‘Pieces of a Woman’: no hay fórmulas para el duelo

La película Pieces of a Woman (Fragmentos de una mujer) es una de las apuestas de Netflix rumbo a los Oscar. Fue escrita por Kata Weber y dirigida por Kornél Mundruczó. Se estrenó el pasado 7 de enero y ha sido bien recibida por el público y la crítica. ¿Por qué?

Martha (Vanessa Kirby) y su esposo Sean (Shia LaBeouf) esperan la llegada de su primera hija. Han decidido que el alumbramiento sea en casa y aunque se intuye el nerviosismo presente en cualquier nacimiento y en padres primerizos, ambos parecen seguros de tener todo bajo control.

Vemos a Martha sufriendo náuseas y retorciéndose del dolor. Asistimos al desconcierto que la invade con cada indicación de la partera o cuando Sean le dice que tal vez haya que trasladarla a un hospital sin explicarle muy bien los motivos. El tiempo apremia.

Tras un breve respiro, la labor de parto culmina con una tragedia de proporciones inconmensurables a la que la pareja deberá hacer frente. ¿Lograrán sobreponerse juntos?

Las leves diferencias de personalidad de Martha y Sean planteadas al inicio de la película se convierten en abismos insalvables ante la pérdida. Cada uno reacciona de manera distinta al dolor: ella opta por el silencio y la inexpresión. Él por los vicios y la agresividad.
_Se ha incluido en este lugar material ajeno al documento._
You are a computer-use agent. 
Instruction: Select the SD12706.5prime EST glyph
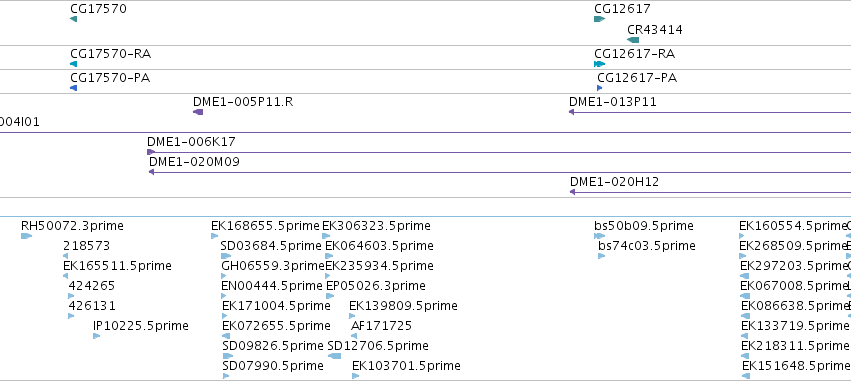click(334, 356)

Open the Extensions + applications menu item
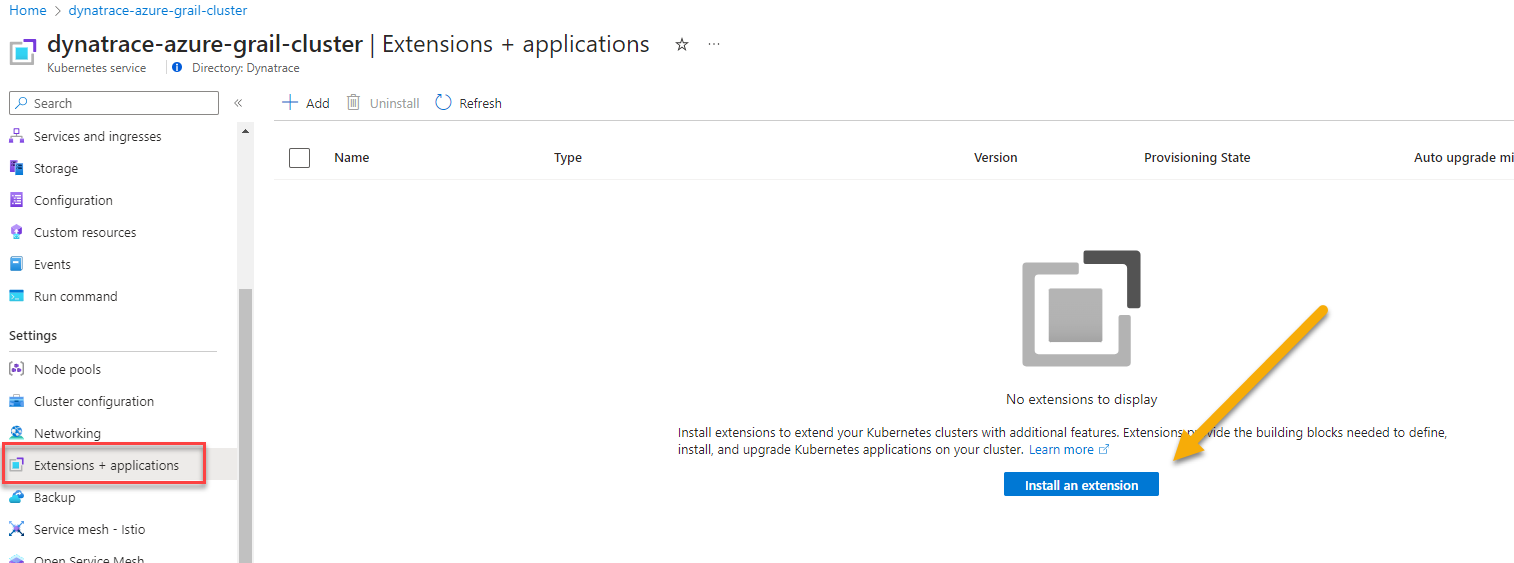106,465
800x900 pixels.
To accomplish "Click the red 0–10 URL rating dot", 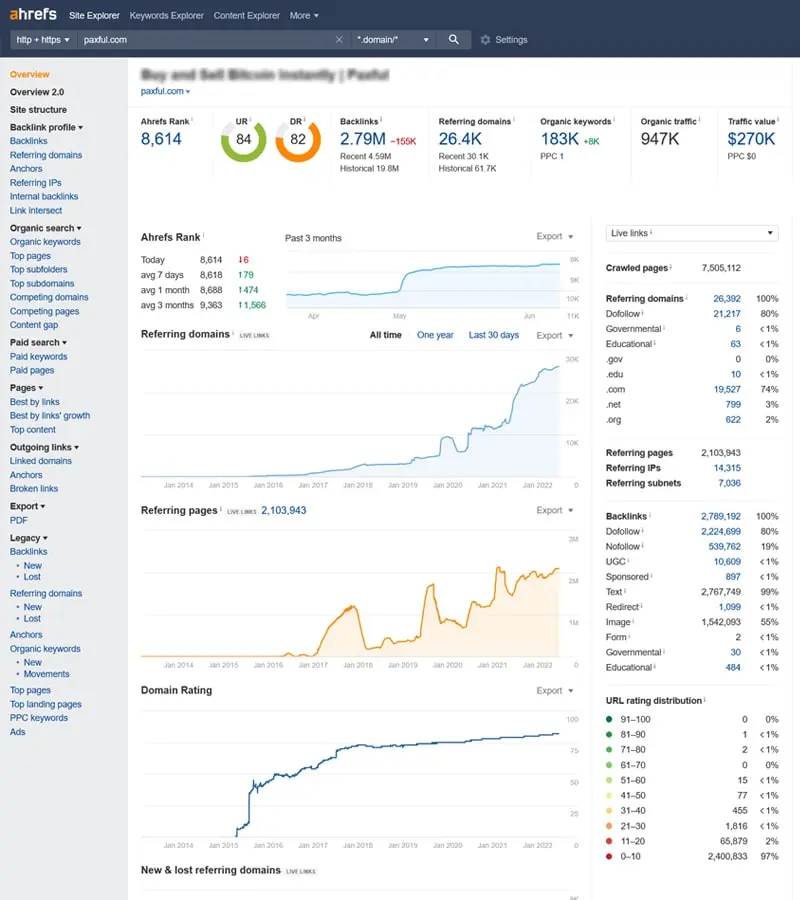I will (609, 856).
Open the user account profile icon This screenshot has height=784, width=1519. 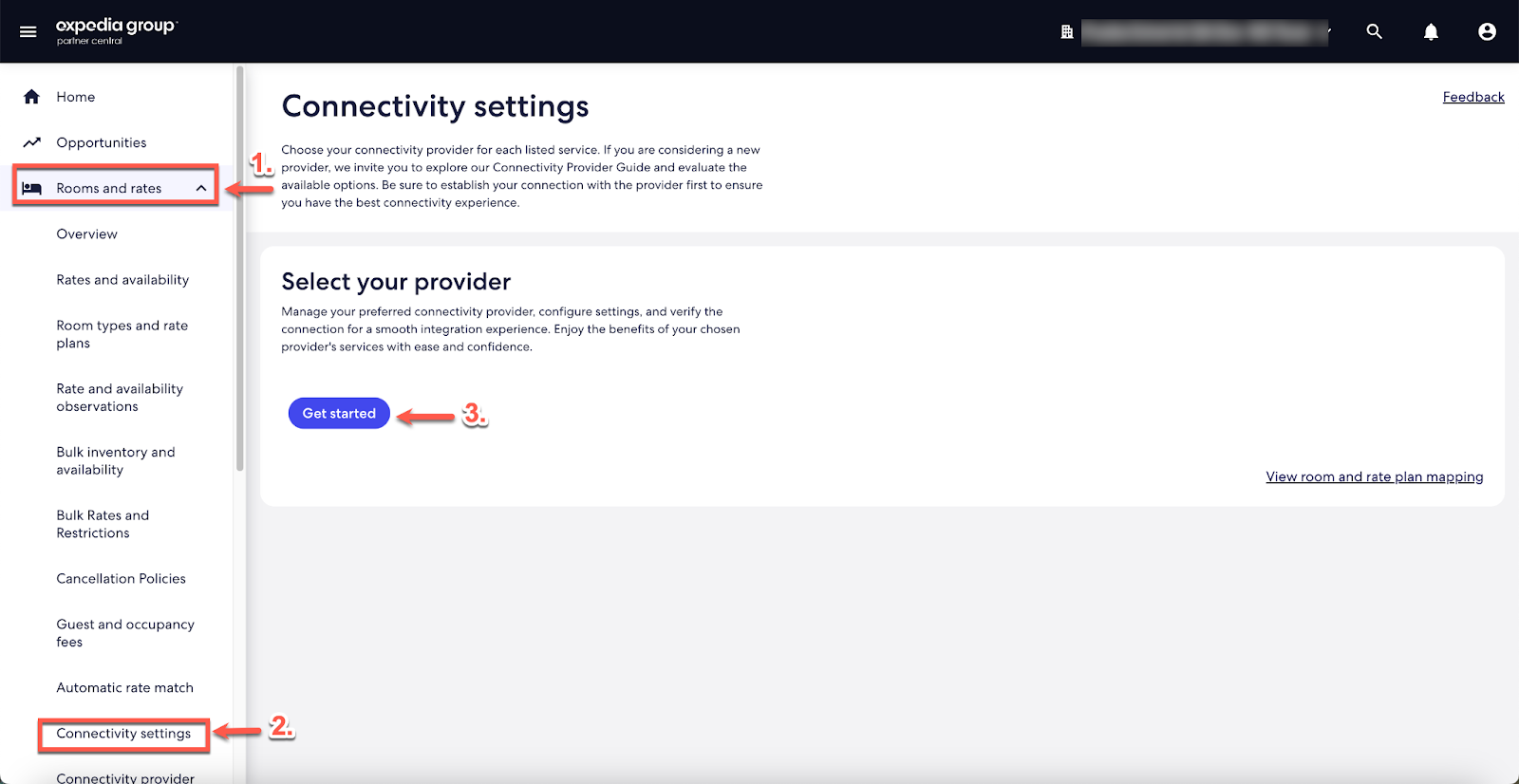coord(1487,31)
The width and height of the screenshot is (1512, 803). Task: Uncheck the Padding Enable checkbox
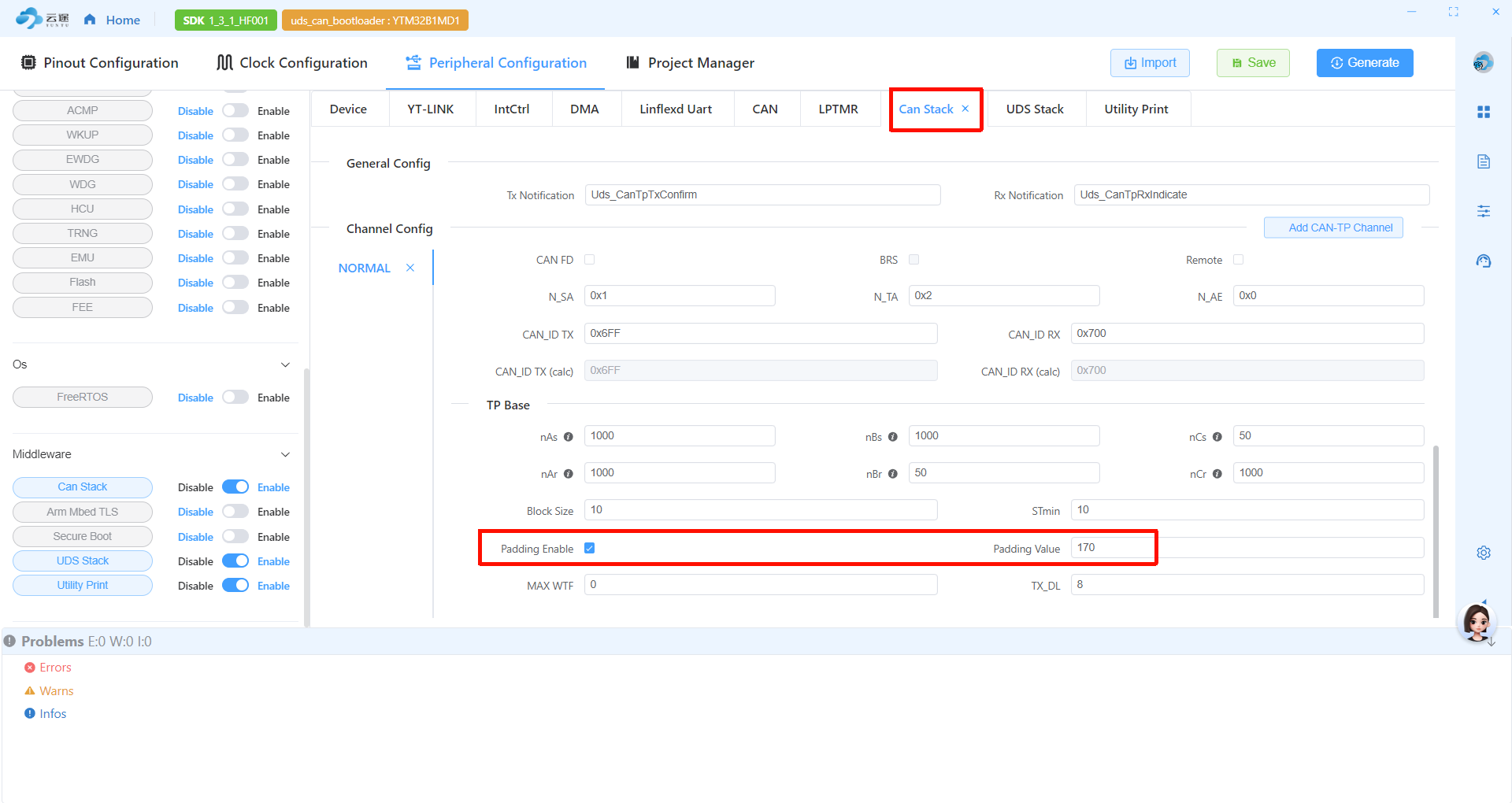click(x=590, y=548)
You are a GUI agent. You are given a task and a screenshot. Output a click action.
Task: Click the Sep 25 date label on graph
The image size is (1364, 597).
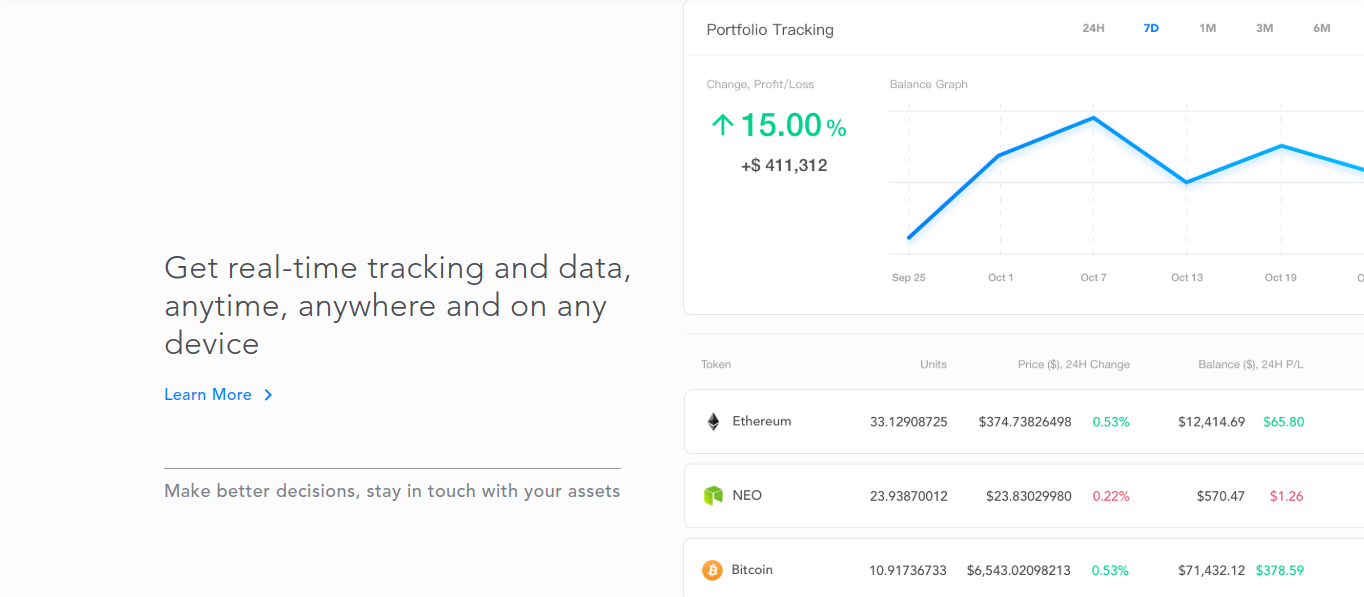point(908,277)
No ayudan las intromisiones de Elizabeth (Ellen Burstyn), la madre de Martha, quien hace uso de todo lo que tiene a la mano para «encarrilar» a su hija. Actúa bajo la convicción de que sólo ella sabe qué es lo que hay que hacer en casos como este y cómo debe sentirse su hija.

Pieces of a Woman nos recuerda que no existen fórmulas para transitar un duelo, así como no hay un solo tipo de ser humano. Tal vez existan recursos de apoyo al alcance, pero no todos tenemos que optar por los mismos o en un tiempo determinado.

La sobriedad de la actuación de Vanessa Kirby durante su duelo nos enseña que enfrentar la pérdida es un proceso interno y no un espectáculo.

No así el guion, cargado de metáforas trilladas; la música, de pronto innecesaria y manipuladora, así como ciertas decisiones en cuanto a la cinematografía, que contrastan con la elegancia de Kirby y hacen que el filme raye en algunos momentos en el melodrama.

La recomiendo únicamente por el buen trabajo de Vanessa Kirby, quien ya ganó un premio en Venecia por su actuación y tiene todos los méritos para competir por el codiciado Oscar y cualquier otro, así como por sus planteamientos con respecto a los temas del duelo y el perdón.